## Requirement 1
From the article on sorting Hubble proposals, extract everything from "Astronomer Molly Peeples" down to "highest scientific merit.".
## Requirement 2
List every figure that the article on sorting Hubble proposals gives for the number of proposals submitted for Hubble time.

## Text shown
__________

PACMan to Help Sort Hubble Proposals

1

Every year, astronomers submit over a thousand proposals requesting time on the Hubble Space Telescope (HST). Currently, humans must sort through each of these proposals by hand before sending them off for review. Could this burden be shifted to computers?

A Problem of Volume

HST25 Submissions

Astronomer Molly Peeples gathered stats on the HST submissions sent in last week for the upcoming HST Cycle 25 (the deadline was Friday night), relative to previous years. This year’s proposal round broke the record, with over 1200 proposals submitted in total for Cycle 25. [Molly Peeples]

Each proposal cycle for HST time attracts on the order of 1100 proposals — accounting for far more HST time than is available. The proposals are therefore carefully reviewed by around 150 international members of the astronomy community during a six-month process to select those with the highest scientific merit.

Ideally, each proposal will be read by reviewers that have scientific expertise relevant to the proposal topic: if a proposal requests HST time to study star formation, for instance, then the reviewers assigned to it should have research expertise in star formation.

__________

## Available data

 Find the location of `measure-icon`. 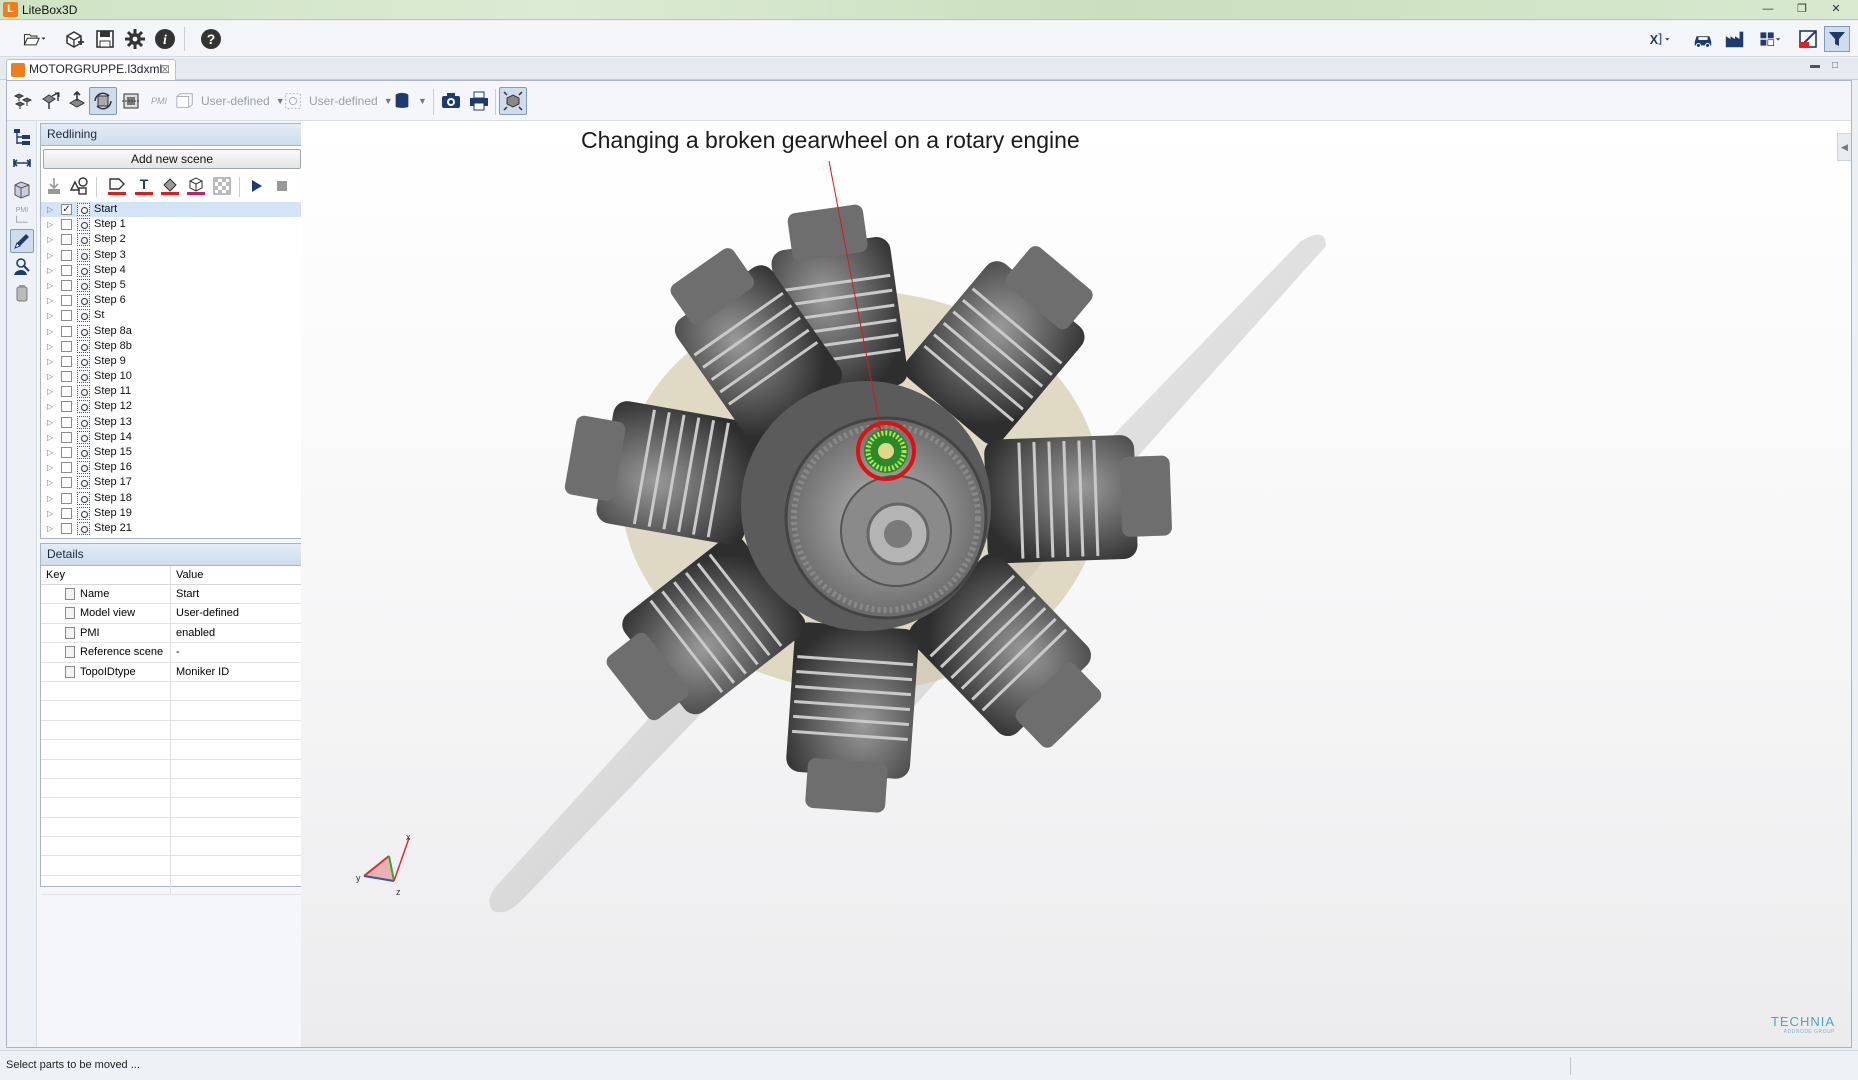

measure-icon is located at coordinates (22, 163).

__________

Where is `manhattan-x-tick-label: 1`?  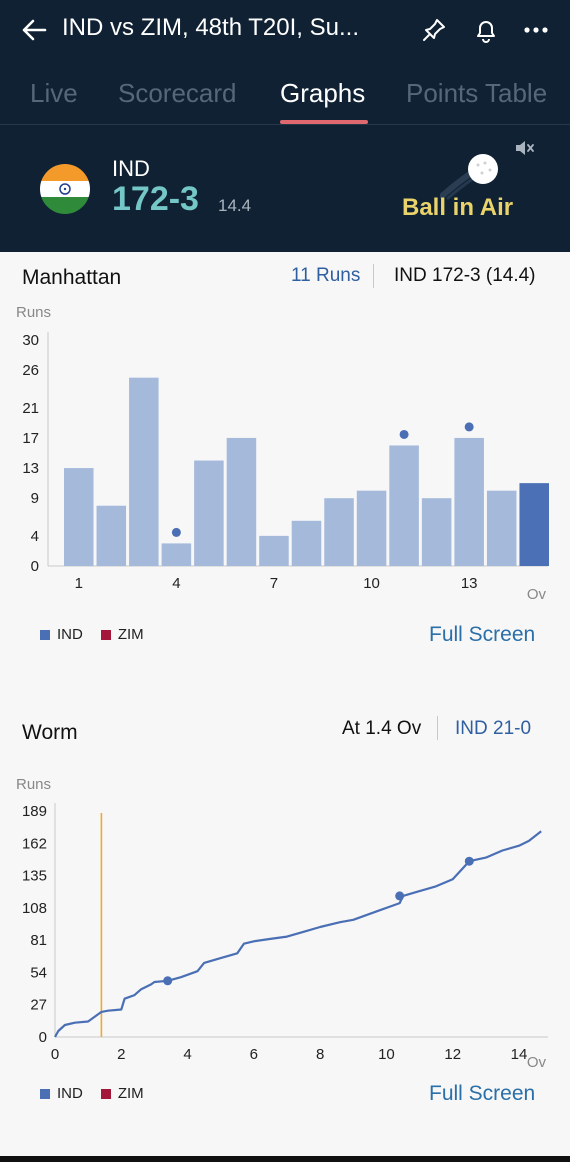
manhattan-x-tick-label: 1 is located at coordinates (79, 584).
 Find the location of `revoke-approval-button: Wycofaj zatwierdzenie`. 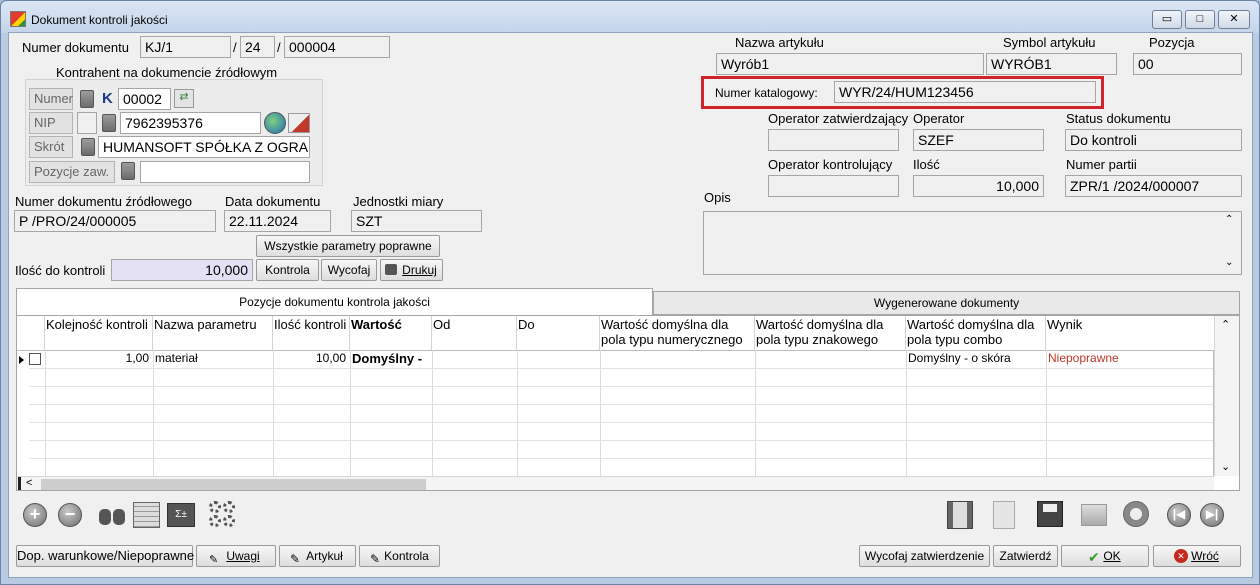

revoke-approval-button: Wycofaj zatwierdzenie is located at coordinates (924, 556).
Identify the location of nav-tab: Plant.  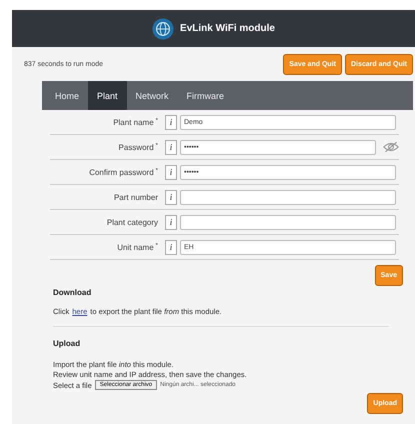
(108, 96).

__________

## Answer box 1
Astronomer Molly Peeples gathered stats on the HST submissions sent in last week for the upcoming HST Cycle 25 (the deadline was Friday night), relative to previous years. This year’s proposal round broke the record, with over 1200 proposals submitted in total for Cycle 25. [Molly Peeples]

Each proposal cycle for HST time attracts on the order of 1100 proposals — accounting for far more HST time than is available. The proposals are therefore carefully reviewed by around 150 international members of the astronomy community during a six-month process to select those with the highest scientific merit.

## Answer box 2
- over a thousand proposals (every year)
- over 1200 proposals (Cycle 25)
- on the order of 1100 proposals (each proposal cycle)